# Input start

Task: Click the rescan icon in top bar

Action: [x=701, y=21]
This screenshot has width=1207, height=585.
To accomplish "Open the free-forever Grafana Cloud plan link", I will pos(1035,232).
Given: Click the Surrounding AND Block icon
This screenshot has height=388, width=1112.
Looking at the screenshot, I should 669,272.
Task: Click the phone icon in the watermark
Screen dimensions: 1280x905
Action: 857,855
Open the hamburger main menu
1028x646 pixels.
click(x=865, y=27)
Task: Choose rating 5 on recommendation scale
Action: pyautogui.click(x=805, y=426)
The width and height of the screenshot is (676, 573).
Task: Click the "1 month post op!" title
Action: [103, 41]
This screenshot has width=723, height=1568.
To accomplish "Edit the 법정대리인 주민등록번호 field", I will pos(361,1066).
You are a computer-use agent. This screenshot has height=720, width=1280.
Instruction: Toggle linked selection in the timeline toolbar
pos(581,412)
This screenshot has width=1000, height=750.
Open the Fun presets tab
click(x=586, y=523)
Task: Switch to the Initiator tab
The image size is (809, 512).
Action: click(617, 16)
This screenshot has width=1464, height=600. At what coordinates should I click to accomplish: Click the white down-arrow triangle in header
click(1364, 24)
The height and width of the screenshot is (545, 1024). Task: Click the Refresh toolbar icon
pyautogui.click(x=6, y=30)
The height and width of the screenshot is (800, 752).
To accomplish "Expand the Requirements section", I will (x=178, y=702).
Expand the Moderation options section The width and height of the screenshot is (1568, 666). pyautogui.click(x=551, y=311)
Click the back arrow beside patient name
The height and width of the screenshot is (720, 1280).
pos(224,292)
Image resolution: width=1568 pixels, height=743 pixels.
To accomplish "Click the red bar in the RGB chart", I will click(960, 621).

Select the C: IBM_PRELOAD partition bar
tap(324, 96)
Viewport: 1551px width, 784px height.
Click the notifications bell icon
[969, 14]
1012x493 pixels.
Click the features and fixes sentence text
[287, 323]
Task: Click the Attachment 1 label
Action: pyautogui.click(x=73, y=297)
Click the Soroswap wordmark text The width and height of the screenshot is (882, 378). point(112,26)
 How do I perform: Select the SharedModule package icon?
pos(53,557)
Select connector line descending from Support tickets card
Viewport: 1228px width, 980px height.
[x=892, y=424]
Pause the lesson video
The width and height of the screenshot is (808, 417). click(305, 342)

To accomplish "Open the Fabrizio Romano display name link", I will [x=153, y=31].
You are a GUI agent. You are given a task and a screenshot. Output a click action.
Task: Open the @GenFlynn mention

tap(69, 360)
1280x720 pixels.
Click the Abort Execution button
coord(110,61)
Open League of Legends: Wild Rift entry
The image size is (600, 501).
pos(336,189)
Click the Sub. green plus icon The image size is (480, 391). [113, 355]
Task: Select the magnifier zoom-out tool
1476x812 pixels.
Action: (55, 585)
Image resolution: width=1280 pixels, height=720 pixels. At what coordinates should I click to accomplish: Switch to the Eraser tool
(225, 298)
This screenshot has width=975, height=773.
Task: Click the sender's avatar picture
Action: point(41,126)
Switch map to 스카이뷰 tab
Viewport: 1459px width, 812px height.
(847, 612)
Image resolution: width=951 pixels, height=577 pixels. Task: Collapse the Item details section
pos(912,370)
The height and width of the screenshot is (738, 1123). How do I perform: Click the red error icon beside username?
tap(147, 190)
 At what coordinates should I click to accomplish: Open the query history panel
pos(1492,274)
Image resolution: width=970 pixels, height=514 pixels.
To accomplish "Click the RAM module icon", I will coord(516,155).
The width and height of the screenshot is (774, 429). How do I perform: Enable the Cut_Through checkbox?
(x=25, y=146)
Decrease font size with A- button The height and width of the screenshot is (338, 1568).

# Input end

Aim: Copy the entries starting at the line containing "Given: Click the Surrounding AND Block icon" and ending at the line containing "Action: [103, 41]", changing "phone" to "email" and keeping everything else the same.

The solution:
Given: Click the Surrounding AND Block icon
This screenshot has height=388, width=1112.
Looking at the screenshot, I should 669,272.
Task: Click the email icon in the watermark
Screen dimensions: 1280x905
Action: 857,855
Open the hamburger main menu
1028x646 pixels.
click(x=865, y=27)
Task: Choose rating 5 on recommendation scale
Action: pyautogui.click(x=805, y=426)
The width and height of the screenshot is (676, 573).
Task: Click the "1 month post op!" title
Action: [103, 41]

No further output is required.